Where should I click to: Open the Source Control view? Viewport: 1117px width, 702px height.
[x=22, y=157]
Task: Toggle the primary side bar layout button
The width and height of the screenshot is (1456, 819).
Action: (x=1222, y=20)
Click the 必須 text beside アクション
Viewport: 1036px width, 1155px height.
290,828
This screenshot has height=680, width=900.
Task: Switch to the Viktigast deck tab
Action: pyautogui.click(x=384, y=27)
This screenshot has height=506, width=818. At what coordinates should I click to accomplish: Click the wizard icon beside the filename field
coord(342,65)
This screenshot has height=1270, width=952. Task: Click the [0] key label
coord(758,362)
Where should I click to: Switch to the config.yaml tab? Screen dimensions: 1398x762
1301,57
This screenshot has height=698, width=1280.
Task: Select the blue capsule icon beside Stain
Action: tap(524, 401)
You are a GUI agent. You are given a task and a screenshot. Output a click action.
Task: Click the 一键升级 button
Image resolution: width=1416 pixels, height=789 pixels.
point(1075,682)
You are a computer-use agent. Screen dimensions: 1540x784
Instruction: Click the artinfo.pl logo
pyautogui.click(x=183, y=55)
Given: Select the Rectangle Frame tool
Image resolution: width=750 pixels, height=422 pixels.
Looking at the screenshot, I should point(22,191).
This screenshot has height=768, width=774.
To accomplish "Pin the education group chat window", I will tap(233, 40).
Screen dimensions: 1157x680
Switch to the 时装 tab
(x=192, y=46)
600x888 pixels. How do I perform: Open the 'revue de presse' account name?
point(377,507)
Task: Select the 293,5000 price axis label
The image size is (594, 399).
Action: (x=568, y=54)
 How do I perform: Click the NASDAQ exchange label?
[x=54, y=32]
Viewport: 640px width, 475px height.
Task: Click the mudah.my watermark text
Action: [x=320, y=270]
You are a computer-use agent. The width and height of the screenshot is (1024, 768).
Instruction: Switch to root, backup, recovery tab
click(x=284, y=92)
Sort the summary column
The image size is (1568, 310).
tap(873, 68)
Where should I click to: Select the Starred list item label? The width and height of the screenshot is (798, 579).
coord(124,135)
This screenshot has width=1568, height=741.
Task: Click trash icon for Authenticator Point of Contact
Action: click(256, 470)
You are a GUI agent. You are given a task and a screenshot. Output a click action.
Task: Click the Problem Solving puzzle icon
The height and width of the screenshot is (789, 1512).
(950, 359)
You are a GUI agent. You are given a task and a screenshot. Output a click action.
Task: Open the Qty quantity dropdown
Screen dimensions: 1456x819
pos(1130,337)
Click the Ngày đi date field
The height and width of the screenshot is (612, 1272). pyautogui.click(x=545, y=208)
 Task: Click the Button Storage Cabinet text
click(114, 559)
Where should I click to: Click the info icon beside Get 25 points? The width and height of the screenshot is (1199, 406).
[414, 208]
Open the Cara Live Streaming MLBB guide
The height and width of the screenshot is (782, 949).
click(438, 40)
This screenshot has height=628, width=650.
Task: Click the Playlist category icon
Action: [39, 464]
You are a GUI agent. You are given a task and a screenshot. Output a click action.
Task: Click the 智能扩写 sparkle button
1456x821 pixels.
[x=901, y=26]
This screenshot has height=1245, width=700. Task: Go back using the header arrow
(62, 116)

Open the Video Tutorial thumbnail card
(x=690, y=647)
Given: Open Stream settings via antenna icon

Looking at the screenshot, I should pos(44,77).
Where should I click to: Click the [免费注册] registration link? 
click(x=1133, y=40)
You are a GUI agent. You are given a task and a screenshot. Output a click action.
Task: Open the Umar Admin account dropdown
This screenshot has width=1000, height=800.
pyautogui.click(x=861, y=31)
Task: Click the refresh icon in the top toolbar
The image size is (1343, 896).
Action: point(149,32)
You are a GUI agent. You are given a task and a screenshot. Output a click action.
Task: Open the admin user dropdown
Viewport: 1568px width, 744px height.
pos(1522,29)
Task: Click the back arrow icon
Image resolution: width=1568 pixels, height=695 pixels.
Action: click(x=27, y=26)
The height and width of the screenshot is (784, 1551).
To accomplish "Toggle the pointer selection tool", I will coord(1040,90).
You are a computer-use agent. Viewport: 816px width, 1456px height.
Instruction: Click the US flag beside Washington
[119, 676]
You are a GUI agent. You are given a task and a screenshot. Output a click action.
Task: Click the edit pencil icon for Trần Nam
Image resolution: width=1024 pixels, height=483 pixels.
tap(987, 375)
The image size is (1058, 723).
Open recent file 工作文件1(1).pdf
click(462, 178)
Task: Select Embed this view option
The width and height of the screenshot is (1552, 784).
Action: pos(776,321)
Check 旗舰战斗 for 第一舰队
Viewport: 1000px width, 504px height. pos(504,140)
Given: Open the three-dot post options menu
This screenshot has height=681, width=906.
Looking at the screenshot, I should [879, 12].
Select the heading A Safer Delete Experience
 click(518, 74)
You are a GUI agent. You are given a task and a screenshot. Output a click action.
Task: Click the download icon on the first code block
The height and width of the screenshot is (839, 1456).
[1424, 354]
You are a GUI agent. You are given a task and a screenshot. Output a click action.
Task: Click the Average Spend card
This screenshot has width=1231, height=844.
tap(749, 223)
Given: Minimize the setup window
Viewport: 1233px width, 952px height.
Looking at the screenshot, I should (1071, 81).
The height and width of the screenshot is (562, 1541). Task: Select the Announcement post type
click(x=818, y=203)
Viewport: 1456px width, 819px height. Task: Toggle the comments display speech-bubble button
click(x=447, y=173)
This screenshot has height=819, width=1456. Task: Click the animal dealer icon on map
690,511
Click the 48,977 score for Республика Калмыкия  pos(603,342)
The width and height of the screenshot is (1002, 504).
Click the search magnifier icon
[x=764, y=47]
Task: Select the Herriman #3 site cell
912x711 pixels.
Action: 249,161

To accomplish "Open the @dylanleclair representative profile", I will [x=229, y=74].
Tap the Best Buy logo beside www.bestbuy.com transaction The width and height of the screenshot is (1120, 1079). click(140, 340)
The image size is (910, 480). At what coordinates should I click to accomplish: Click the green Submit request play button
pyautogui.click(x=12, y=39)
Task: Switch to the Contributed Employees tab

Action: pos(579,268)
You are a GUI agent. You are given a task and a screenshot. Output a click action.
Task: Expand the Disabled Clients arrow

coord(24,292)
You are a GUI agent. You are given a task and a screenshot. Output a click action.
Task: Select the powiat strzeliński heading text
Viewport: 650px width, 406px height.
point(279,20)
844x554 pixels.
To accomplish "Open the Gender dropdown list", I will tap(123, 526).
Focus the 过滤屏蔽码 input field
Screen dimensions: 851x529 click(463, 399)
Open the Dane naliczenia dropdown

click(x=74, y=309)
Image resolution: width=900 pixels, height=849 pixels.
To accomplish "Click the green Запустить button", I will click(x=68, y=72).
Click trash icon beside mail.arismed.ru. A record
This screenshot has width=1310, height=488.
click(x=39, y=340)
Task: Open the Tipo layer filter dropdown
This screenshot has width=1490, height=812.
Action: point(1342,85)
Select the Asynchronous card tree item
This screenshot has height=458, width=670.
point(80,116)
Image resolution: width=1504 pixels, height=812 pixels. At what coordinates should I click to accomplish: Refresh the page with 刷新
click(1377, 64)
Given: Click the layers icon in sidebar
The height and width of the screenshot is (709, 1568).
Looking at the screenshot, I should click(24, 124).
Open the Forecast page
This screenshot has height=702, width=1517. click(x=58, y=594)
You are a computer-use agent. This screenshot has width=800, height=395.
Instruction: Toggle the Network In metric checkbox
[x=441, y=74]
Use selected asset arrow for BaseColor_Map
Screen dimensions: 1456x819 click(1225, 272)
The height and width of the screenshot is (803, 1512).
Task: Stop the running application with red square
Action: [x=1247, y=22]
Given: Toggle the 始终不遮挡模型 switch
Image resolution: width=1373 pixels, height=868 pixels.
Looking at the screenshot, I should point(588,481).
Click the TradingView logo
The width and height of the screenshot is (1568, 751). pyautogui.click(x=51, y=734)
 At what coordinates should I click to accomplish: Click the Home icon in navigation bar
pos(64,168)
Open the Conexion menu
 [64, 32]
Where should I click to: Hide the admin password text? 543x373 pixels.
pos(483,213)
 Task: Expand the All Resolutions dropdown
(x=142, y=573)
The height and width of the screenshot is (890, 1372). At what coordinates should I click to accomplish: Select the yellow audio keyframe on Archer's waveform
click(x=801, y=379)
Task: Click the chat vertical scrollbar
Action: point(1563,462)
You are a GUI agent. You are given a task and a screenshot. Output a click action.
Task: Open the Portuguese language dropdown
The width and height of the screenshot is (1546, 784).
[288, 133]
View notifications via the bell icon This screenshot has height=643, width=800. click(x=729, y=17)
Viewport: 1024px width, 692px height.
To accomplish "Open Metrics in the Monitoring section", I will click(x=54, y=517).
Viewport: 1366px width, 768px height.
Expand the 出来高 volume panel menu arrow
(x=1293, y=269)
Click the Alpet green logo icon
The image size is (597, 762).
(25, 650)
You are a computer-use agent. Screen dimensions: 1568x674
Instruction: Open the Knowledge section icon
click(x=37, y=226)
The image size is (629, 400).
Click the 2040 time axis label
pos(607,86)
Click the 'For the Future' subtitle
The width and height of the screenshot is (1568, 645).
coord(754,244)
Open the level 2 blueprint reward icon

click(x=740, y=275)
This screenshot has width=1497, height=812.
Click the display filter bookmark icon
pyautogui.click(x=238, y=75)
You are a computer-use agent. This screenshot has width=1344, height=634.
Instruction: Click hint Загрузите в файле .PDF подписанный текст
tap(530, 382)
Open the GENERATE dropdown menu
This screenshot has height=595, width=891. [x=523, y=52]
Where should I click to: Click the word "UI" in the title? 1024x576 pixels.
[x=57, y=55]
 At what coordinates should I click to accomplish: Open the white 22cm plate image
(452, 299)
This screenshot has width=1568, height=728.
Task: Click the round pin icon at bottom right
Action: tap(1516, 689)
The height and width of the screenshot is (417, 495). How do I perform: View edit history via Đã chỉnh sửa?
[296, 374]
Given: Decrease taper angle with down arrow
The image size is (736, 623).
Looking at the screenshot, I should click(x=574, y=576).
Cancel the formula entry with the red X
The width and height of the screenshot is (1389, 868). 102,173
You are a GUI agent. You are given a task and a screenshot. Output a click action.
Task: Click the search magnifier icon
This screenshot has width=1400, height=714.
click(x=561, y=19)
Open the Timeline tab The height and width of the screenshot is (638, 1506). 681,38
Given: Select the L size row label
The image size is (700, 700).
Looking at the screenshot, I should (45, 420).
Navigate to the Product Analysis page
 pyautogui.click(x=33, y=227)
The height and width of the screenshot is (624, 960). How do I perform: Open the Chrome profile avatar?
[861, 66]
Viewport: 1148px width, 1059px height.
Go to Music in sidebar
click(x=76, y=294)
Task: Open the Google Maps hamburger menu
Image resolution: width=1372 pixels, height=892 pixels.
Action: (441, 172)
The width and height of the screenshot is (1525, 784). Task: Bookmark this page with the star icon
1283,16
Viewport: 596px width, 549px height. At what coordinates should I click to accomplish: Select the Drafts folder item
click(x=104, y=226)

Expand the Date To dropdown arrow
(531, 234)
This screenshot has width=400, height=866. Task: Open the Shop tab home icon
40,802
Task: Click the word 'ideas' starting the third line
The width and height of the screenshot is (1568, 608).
----------------------------------------
Challenge.
Rewrite everything from the line containing "The width and height of the screenshot is (1002, 504)." down to the line containing "will [x=229, y=74].", changing "magnifier" to "magnifying glass" and leaving all else the same.

Answer to the problem.
The width and height of the screenshot is (1002, 504).
Click the search magnifying glass icon
[x=764, y=47]
Task: Select the Herriman #3 site cell
912x711 pixels.
Action: 249,161

To accomplish "Open the @dylanleclair representative profile", I will [x=229, y=74].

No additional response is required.